Exercise brief:
Report every line in the listing below that contains the word "icon". Case matters.

═════ Dataset extract ═════

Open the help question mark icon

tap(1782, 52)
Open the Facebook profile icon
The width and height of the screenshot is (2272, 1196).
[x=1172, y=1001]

═════

Expected output:
Open the help question mark icon
Open the Facebook profile icon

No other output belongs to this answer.